30 June 2023

Ignoring the Black Letter Law

The Supreme Court has struck down Joe Biden's already meager student loan forgiveness program.

The nakedly partisan goals were to reinforce the idea that we cannot have a better society, and to shut down one of the more popular signature Biden program.

The fact that it will also have the effect of pulling billions of dollars out of the economy every month, making a recession, and a Republican victory next November, is just gravy:

In striking down the Biden administration’s student loan forgiveness program, the Supreme Court ignored one of the most basic principles of law: When the text of a law is clear, it must be followed unless it is unconstitutional.

A federal statute, the Higher Education Relief Opportunities for Students Act of 2003 (HEROES Act), explicitly authorizes the Secretary of Education to “waive or modify” student loan obligations. That is exactly what President Biden did in his loan forgiveness program, but the court, ruling 6-3, decided that he lacked authority under the law to take this step, which would have helped more than 40 million people.

………

Two lawsuits were filed challenging this action. One was brought by two individuals who did not qualify for relief under the Biden program. The Supreme Court unanimously found that they lacked standing to sue because striking down the Biden program would not benefit them.

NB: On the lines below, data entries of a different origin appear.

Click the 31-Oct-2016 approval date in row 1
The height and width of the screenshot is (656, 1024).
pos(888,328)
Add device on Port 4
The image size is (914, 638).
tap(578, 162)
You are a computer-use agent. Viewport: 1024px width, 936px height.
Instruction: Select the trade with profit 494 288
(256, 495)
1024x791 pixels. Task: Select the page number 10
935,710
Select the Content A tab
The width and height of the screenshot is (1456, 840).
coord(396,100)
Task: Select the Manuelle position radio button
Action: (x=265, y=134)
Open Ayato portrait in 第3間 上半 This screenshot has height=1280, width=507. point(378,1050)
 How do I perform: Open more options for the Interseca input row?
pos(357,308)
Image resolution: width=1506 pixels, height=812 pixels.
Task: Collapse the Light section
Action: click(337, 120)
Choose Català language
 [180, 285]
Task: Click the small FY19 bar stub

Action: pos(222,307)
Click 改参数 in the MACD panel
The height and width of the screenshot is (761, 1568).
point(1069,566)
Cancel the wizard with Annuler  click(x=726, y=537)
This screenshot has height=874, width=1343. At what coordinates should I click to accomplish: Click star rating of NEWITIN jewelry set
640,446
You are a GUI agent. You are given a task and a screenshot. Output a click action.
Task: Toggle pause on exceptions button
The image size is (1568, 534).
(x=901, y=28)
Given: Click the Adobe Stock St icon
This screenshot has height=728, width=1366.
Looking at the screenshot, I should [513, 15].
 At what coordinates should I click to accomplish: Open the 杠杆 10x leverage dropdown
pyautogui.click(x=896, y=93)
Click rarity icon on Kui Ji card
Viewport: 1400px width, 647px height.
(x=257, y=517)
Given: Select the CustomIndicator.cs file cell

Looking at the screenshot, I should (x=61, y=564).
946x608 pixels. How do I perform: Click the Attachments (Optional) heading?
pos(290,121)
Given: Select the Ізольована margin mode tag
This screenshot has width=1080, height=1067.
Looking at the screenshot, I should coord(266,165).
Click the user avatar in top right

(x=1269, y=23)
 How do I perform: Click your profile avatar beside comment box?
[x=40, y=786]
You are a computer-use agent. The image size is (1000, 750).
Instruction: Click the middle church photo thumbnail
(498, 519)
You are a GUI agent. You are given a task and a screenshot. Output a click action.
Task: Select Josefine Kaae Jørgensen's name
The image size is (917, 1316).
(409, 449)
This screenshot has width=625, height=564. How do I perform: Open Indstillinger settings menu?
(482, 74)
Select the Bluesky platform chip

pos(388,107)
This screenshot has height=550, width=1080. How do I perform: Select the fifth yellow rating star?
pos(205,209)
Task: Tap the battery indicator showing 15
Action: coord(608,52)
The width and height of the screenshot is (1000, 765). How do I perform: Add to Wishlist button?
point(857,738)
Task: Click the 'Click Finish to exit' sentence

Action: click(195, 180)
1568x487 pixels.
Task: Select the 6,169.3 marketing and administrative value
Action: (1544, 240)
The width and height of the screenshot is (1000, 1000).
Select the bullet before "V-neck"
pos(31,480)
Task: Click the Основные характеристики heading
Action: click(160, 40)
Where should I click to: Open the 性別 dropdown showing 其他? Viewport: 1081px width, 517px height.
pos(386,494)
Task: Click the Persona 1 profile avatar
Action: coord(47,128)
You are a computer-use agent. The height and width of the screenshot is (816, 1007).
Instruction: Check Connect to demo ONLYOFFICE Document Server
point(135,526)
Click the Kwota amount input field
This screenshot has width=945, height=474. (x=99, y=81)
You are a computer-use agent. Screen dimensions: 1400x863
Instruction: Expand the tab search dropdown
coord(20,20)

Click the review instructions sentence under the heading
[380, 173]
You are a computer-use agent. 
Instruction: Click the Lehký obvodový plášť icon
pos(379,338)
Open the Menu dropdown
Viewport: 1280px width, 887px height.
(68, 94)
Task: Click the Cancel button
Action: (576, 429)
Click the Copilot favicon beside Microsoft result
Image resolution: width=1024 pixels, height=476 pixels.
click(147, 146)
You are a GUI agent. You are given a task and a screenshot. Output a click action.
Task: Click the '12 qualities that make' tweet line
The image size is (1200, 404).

The other lawsuit was brought by Missouri and five other conservative states. As Justice Elena Kagan wrote in dissent, none of these state governments would suffer any injury from the Biden student loan forgiveness program. In fact, just last week, the Supreme Court ruled that Texas and Louisiana lacked standing to challenge the Biden administration’s change in immigration policy. The court in that immigration law case said that a state cannot sue the federal government just because of an ideological disagreement with the president’s policies.

Based on that principle, the court should have thrown out Missouri’s suit as well. Yet Chief Justice John G. Roberts Jr., writing for the conservative majority, said the state could sue even though Missouri itself would suffer no costs from the Biden program. Another public agency, the Missouri Higher Education Loan Authority — which is legally and financially independent from the state — would incur some costs, but those costs don’t affect the state treasury. And that agency was not part of the lawsuit.

The court said that did not matter. Instead, Roberts invoked the “major questions doctrine,” the principle that a federal agency cannot act on a major question of economic or political significance unless it has clear direction from Congress. Roberts said whether the Secretary of Education can give this loan relief is a major question and that Congress was not sufficiently specific in authorizing such relief.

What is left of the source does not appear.